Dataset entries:

○ ○ ○

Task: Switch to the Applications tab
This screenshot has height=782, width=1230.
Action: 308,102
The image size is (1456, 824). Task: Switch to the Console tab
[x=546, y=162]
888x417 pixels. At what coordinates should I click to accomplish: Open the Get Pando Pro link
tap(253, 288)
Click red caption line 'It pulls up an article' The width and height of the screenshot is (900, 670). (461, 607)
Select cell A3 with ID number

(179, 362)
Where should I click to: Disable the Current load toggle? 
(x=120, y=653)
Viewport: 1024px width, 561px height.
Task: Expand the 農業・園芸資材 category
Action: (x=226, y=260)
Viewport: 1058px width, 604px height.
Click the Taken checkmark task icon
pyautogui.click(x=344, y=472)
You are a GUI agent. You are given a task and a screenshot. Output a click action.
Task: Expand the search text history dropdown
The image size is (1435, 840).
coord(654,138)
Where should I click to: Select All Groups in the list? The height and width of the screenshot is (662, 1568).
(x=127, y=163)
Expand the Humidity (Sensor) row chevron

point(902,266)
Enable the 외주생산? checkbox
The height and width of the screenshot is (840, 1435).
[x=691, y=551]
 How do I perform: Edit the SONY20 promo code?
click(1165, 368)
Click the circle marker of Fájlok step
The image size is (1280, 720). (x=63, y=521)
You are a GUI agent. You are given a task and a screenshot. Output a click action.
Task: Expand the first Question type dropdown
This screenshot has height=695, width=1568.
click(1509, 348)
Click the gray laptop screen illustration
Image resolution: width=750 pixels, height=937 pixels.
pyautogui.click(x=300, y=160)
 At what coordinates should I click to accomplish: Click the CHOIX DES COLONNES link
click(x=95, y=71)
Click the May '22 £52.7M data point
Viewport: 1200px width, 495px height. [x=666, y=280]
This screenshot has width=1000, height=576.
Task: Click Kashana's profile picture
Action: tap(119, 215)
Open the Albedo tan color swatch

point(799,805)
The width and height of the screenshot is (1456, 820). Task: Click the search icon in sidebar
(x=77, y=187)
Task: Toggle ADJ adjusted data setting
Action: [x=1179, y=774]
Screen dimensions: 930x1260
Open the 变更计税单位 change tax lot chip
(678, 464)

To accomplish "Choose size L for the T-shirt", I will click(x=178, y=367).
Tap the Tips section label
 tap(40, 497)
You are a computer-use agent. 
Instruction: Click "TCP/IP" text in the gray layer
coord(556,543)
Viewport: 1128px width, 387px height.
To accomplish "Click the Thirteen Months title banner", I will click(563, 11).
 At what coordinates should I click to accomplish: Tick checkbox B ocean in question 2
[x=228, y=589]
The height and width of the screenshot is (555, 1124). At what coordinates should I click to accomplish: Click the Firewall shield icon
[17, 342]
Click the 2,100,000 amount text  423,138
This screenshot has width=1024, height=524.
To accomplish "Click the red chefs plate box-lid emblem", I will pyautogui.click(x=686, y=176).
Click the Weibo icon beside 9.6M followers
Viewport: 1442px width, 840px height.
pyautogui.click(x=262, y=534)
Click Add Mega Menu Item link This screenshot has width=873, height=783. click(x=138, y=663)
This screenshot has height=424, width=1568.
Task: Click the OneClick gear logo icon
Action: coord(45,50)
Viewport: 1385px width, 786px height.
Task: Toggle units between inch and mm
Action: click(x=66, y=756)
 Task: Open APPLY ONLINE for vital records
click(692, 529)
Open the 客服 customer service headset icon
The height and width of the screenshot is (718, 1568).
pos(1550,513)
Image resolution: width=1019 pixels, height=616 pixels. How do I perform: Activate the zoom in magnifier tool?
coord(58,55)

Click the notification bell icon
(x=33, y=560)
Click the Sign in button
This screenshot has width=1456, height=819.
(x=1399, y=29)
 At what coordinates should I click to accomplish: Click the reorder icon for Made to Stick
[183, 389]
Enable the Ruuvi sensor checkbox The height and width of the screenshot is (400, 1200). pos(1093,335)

○ ○ ○

* DIRECTIONS
Reproduce every line from the preceding data in which the word "Enable" can be found.

* RESPONSE AREA
Enable the 외주생산? checkbox
Enable the Ruuvi sensor checkbox The height and width of the screenshot is (400, 1200). pos(1093,335)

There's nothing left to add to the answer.